→ **Assignment**
A full, exact copy of the records below is the required answer.

→ **Provided records**
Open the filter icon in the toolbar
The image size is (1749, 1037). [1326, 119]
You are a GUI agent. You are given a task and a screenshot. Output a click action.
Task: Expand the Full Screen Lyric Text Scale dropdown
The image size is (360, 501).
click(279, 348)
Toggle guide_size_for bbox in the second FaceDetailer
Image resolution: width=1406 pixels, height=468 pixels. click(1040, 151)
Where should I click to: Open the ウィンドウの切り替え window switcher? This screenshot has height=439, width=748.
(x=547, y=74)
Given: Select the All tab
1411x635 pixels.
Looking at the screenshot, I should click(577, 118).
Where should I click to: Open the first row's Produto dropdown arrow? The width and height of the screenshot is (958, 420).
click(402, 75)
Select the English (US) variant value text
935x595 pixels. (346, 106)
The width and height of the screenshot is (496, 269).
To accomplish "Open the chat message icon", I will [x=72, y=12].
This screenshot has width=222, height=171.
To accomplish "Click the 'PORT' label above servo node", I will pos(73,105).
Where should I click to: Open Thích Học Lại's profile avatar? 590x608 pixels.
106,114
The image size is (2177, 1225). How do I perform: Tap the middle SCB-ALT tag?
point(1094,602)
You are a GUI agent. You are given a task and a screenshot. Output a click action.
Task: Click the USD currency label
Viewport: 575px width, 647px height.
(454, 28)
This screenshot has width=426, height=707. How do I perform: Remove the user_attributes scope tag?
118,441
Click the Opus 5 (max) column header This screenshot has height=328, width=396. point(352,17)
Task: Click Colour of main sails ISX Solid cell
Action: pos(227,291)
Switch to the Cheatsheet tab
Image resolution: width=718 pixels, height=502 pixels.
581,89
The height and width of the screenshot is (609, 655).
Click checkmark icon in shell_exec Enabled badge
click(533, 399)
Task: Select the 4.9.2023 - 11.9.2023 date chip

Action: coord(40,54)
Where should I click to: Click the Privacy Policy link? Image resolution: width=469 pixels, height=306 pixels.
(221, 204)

→ **Answer section**
Open the filter icon in the toolbar
The image size is (1749, 1037). [1326, 119]
You are a GUI agent. You are given a task and a screenshot. Output a click action.
Task: Expand the Full Screen Lyric Text Scale dropdown
The image size is (360, 501).
click(279, 348)
Toggle guide_size_for bbox in the second FaceDetailer
Image resolution: width=1406 pixels, height=468 pixels. click(1040, 151)
Where should I click to: Open the ウィンドウの切り替え window switcher? This screenshot has height=439, width=748.
(x=547, y=74)
Given: Select the All tab
1411x635 pixels.
Looking at the screenshot, I should click(577, 118).
Where should I click to: Open the first row's Produto dropdown arrow? The width and height of the screenshot is (958, 420).
click(402, 75)
Select the English (US) variant value text
935x595 pixels. (346, 106)
The width and height of the screenshot is (496, 269).
To accomplish "Open the chat message icon", I will [x=72, y=12].
This screenshot has width=222, height=171.
To accomplish "Click the 'PORT' label above servo node", I will pos(73,105).
Where should I click to: Open Thích Học Lại's profile avatar? 590x608 pixels.
106,114
The image size is (2177, 1225). How do I perform: Tap the middle SCB-ALT tag?
point(1094,602)
You are a GUI agent. You are given a task and a screenshot. Output a click action.
Task: Click the USD currency label
Viewport: 575px width, 647px height.
(454, 28)
This screenshot has width=426, height=707. How do I perform: Remove the user_attributes scope tag?
118,441
Click the Opus 5 (max) column header This screenshot has height=328, width=396. point(352,17)
Task: Click Colour of main sails ISX Solid cell
Action: pos(227,291)
Switch to the Cheatsheet tab
Image resolution: width=718 pixels, height=502 pixels.
581,89
The height and width of the screenshot is (609, 655).
Click checkmark icon in shell_exec Enabled badge
click(533, 399)
Task: Select the 4.9.2023 - 11.9.2023 date chip

Action: coord(40,54)
Where should I click to: Click the Privacy Policy link? Image resolution: width=469 pixels, height=306 pixels.
(221, 204)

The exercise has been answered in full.